L'anonymat des échanges électroniques s'avère en effet relatif, dans la mesure où un fournisseur d'accès peut conserver toutes les données de connexion correspondant à une adresse IP, c'est-à-dire « l'adresse réseau » de la machine d'un utilisateur connecté au réseau Internet, et associer à chaque adresse IP, même dynamique, l'ensemble des données personnelles relatives à l'internaute, qui est son client.

La directive 1999/93/CE du 13 décembre 1999 portant sur un cadre communautaire pour les signatures électroniques reconnaît ainsi la légitimité de l'utilisation d'un pseudonyme tout en indiquant, dans son considérant n° 25, qu'« il convient que les dispositions relatives à l'utilisation de pseudonymes dans des certificats n'empêchent pas les États membres de réclamer l'identification des personnes conformément au droit communautaire ou national. » Son annexe I relative aux exigences concernant les certificats qualifiés prévoit ainsi que tout certificat qualifié doit comporter le nom du signataire ou un pseudonyme qui est identifié comme tel.

La création d'une carte d'identité dotée de fonctions d'authentification et de signature électroniques ne doit pas conduire les administrations à mettre en place un identifiant unique, comme l'a souligné le Forum des droits sur l'internet dans sa recommandation du 16 juin 2005.

Elle ne doit pas conduire non plus à une éviction des entreprises privées du marché de la certification.

Lors de son audition par la mission, M. Jacques Sauret, directeur de l'Agence pour le développement de l'administration électronique a estimé que, loin d'aboutir à un tel résultat, elle permettrait de structurer un marché de la certification qui peine à se développer.

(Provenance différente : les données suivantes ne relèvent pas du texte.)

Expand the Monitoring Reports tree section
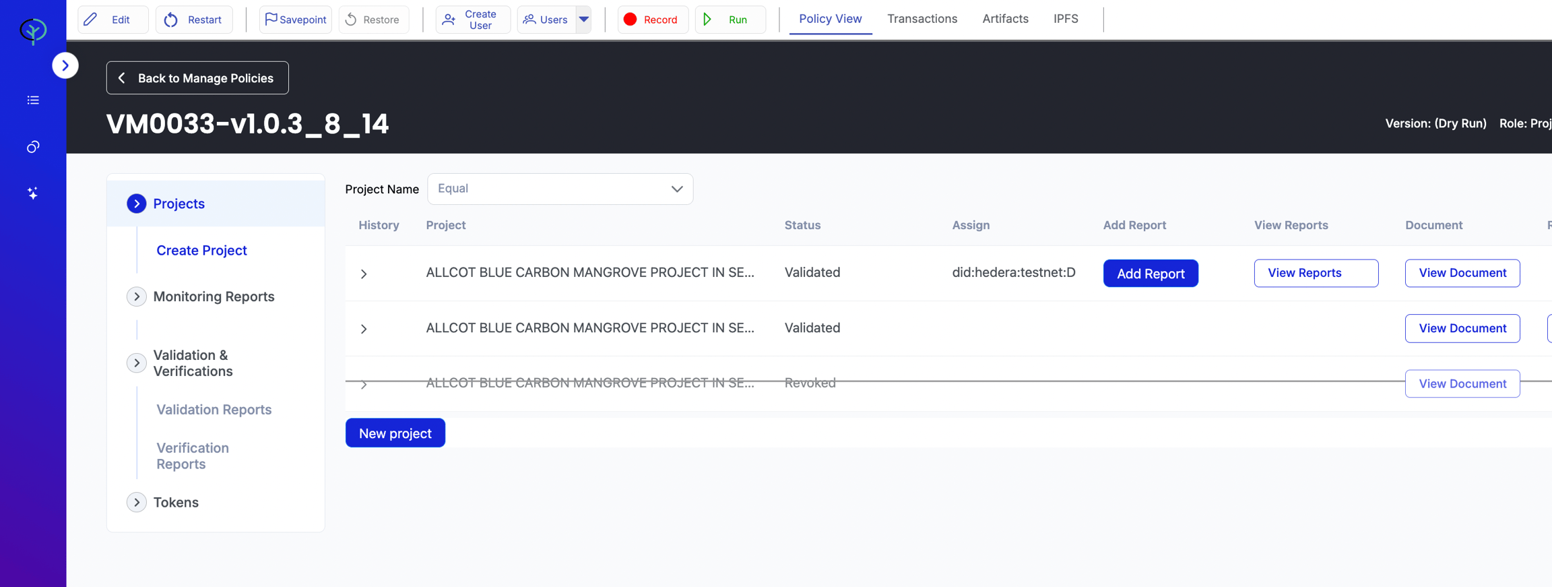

Enfin, les risques afférents à la possibilité d'utiliser la carte électronique pour des transactions privées doivent être pris en compte. Elle ne doit :

- ni inciter les commerçants à imposer la justification de son identité pour tout paiement alors qu'en l'état actuel du droit, seul l'article L. 131-15 du code monétaire et financier oblige à présenter « un document officiel portant sa photographie » lors d'un paiement par chèque ;

- ni leur permettre d'établir des fichiers des habitudes de vie et de consommation de leurs clients ;

- ni rendre l'Etat, en sa qualité de prestataire de services de certification, destinataire d'informations relatives aux engagements privés souscrits par les particuliers,

- ni conduire à une mise en jeu de sa responsabilité pour les préjudices subis en cas de fraude.

Telles sont sans doute les raisons pour lesquelles la perspective d'une utilisation de la carte d'identité électronique pour des transactions privées est accueillie avec de réelles réticences.

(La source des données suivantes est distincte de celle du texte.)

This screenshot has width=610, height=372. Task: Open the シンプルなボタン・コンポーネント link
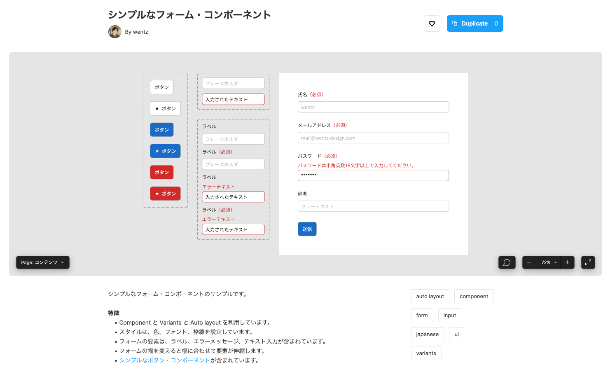tap(164, 360)
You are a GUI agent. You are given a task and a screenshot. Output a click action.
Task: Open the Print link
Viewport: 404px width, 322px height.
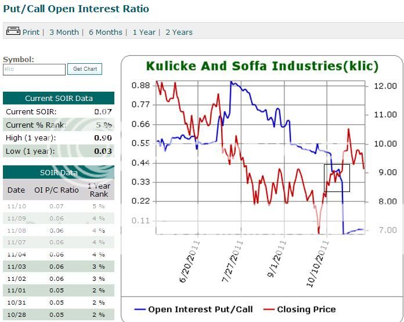[x=31, y=32]
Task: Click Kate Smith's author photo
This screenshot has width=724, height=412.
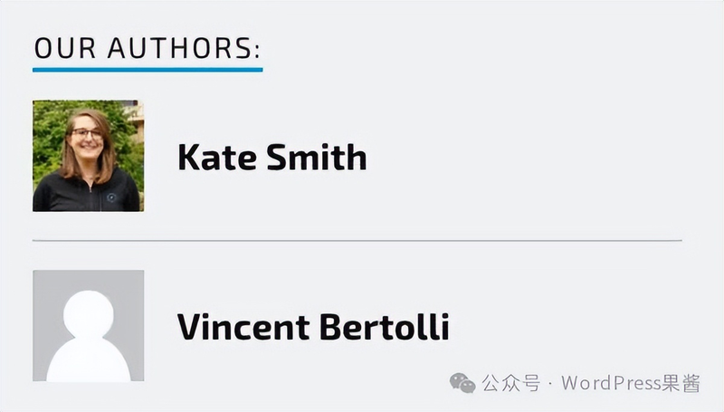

Ces considérations montrent que l'enjeu essentiel de la création de titres d'identité électroniques tient à la nécessité d'assurer la protection des données personnelles qu'ils contiennent, au nom du droit constitutionnel au respect de la vie privée.

* 75 « Internet et les réseaux numériques » - Etude adoptée par l'Assemblée générale du Conseil d'Etat le 2 juillet 1998 - M. Jean-François Thery, Mme Isabelle Falque-Pierrotin - La Documentation française.

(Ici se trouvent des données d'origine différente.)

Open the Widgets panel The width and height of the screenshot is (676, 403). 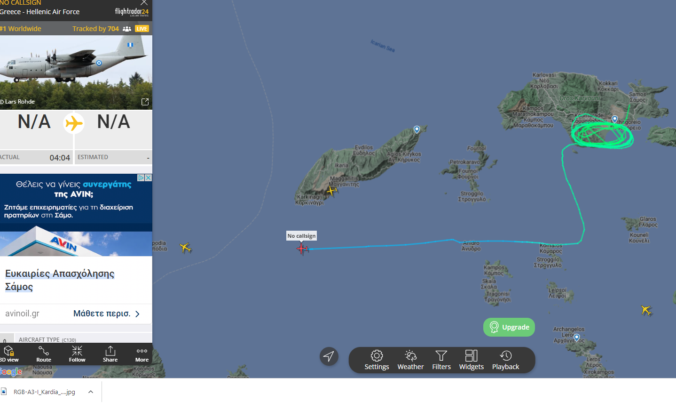click(x=471, y=360)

* 76 Les fournisseurs d'hébergement ont pour fonction de gérer techniquement les ressources connectées au réseau Internet et de mettre ces ressources à la disposition de leurs abonnés. Ils assurent, en quelque sorte, une activité de loueur d'emplacement : techniquement, leur rôle se résume à stocker sur leur propre serveur l'ensemble des informations qu'ils sont conduits à recueillir et qui, par la suite, seront consultées par les utilisateurs du service de communication publique en ligne.

* 77 Réponse à la question écrite n° 59578 publiée au Journal officiel de l'Assemblée nationale du 7 juin 2005, page 5990.

* 78 Administration électronique et protection des données personnelles : livre blanc - La Documentation française - février 2002 - page 39.

* 79 Administration électronique et protection des données personnelles : livre blanc - La Documentation française - février 2002 - page 87.